Catheters are routinely used in hospitals to drain urine from a patient’s bladder, and they carry a considerable risk of urinary tract infections. Patient with catheters inserted for more than 30 days almost certainly acquire a urinary tract infection. Urinary tract infections are a painful condition, which, if left untreated, can lead to bladder damage and even cause life-threatening sepsis.

“Catheter-associated urinary tract infections are very common,” said Dr. Ana Lidia Flores-Mireles, lead author and a postdoctoral research associate in the laboratory of Dr. Scott Hultgren. “Antibiotic resistance is increasing rapidly in the bacteria that cause these infections, so developing new treatments is a priority.”

Catheters used in hospitals are typically coated with antibiotics to reduce the risk of infection. However, inserting catheters into the bladder causes an inflammatory response that results in the catheter being covered with a blood-clotting protein known as fibrinogen. The researchers found that the bacteria used long, thin hairs known as pili to anchor themselves to the fibrinogen and form biofilms which protected the bacteria from antibiotics and immune cells and enabled bacteria to infect the lining of the bladder.

In the study, Flores-Mireles and her colleagues used the bacteria Enterococcus faecalis, which is a common cause of catheter-associated urinary tract infections.

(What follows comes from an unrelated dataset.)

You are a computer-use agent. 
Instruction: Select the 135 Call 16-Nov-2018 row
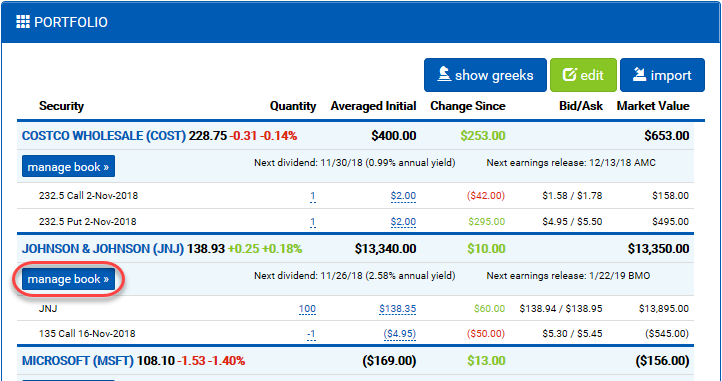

They found that a protein on the end of the pili, EbpA, was actually responsible for binding to fibrinogen and allowing the bacteria to begin forming biofilms. 

Working on mice models, the researchers surgically implanted a small segment of catheter into the bladder and exposed the mice to E. faecalis. When they prevented these bacteria from making EbpA, they couldn’t start infections in the mice.

The researchers then injected the mice with a vaccine containing EbpA which caused an immune system response of antibody production, resulting in blocking of the EbpA and stopping the infectious process.

As the next steps, the researchers are testing whether the vaccine can help mice fight and conquer established infections of E. faecalis. They are also trying to develop a monoclonal antibody that can block the EbpA protein, thus preventing catheter-associated infections.

“We took a closer look at this protein and found that one-half of it is essential for binding to fibrinogen to induce infections,” Flores-Mireles said. “The segment of genetic code that makes this part of the protein is also found in the genes of many other bacteria that cause urinary tract infections, so a vaccine, antibody, or drug that blocks this part of the protein may help prevent other infections linked to catheters in the urinary tract and in other parts of the body.”

The study is available online Sept. 17 in Science Translational Medicine.